In the past decades, the Albanian state and its institutions have waged intensive lobbying for what they call “The Cham Issue”, in which they accuses Greece of committing a genocide in the aftermath of World War II when in fact quite the opposite is the case.
What’s behind these baseless claims and why is it extremely dangerous to buy into this type of Albanian revisionism?
Albanian Nazi Collaboration during World War 2
During World War II, when Greece was occupied by Italy, Germany and Bulgaria following the invasion of 1941, everyone wanted to get their share out of the suffering country.
Among those opportunists were the so called “Chams”, a Muslim minority population that lived in north-western Greece and co-inhabited an area they call “Chameria”, roughly corresponding to the coastal parts of Epirus.
These Chams, driven by ultranationalist sentiments of the other occupying forces promising them a Greater Albanian state, started participating in systematic killings of the local Greek population.
Because of their geographic knowledge of the region, they were of particular value and in their organisation of family clans, formed battalions for more efficient looting, pillaging and burning of entire Greek villages.

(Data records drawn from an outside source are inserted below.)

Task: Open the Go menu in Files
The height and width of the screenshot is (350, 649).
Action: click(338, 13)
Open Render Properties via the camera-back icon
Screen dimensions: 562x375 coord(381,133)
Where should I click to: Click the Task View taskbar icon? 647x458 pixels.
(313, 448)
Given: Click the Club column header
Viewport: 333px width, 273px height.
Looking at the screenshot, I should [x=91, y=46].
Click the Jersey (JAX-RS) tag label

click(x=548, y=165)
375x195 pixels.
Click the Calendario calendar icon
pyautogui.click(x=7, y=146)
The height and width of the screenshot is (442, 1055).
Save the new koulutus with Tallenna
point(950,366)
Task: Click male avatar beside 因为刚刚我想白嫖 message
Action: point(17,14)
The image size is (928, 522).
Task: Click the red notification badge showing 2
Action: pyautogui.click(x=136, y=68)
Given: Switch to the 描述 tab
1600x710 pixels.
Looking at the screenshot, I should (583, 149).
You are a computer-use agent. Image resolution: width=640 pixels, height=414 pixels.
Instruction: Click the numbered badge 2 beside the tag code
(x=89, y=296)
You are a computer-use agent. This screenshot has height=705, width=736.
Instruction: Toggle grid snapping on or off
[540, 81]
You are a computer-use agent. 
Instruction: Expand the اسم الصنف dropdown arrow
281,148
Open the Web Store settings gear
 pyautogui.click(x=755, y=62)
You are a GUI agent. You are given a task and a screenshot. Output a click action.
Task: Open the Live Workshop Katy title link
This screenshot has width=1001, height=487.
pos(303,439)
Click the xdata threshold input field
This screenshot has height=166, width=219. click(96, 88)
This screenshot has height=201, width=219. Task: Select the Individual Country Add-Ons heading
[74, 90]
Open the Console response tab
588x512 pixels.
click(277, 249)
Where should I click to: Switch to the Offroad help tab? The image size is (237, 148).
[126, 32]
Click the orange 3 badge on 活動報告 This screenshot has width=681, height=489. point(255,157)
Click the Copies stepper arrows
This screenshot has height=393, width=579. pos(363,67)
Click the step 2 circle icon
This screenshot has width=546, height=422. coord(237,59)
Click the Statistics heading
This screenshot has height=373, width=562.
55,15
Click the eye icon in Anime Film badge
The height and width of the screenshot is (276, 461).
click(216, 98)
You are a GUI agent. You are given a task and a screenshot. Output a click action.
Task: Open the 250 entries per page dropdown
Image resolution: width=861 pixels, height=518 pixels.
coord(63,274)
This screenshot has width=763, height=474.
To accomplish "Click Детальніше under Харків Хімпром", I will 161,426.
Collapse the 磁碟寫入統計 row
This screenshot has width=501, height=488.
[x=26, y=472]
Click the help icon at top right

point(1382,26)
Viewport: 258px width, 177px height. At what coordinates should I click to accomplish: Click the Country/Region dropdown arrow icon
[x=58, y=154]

In collaboration with the Nazis, they started “Operation Augustus” (from July 29th to August 31st 1943).
In the operation, more than 600 Greek villagers were killed, 70 villages in the region destroyed, more than 500 Greek citizens taken hostages and 160 of them even sent to forced labour in Nazi Germany.
Even the German generals were surprised at the amount of violence and efficiency the Chams showed, with Major Stöckert saying they “performed very well” and gifted them further equipment.
The most horrific episode of the occupation occurred during the so called “Paramythia incident” on 27th September 1943.
53 Greeks were executed and Cham Albanians were part of the firing squad.
This and the surrounding incidents have been thoroughly investigated by Hans Jakob Bickel, a Swiss representative of the Red Cross, who during his visit described the events as following:
“20,000 Albanians, with Italian and now German support, spread terror to the rest of the population. Only In the region of Fanari 24 villages were destroyed.
The entire harvest was taken by them.
In my trip I realized that the Albanians kept the Greeks terrified inside their homes.
Young Albanians, just finished form school, wandered heavily armed.
The Greek population of Igoumenitsa had to find refuge in the mountains, the Albanians had stolen all the cattle and the fields remain uncultivated.”
After both Nazi Germany and Fascist Italy were defeated towards the end of World War II, the Cham Albanians lost their protecting masters and were quickly defeated by the Greek liberation forces of EDES, led by Napoleon Zervas.
As Greek forces entered the occupied territories to free their population, reprisals began against the Albanians, sometimes even resulting in revenge attacks and the expulsion of Chams.
This is what propagandists are now trying to exploit as a “genocide”.
However, many Albanian Nazi collaborators and war criminals already fled to Albania as they feared being prosecuted for their atrocities; thus many crimes remain unpunished to this date and the Greek population completely non compensated for what they endured.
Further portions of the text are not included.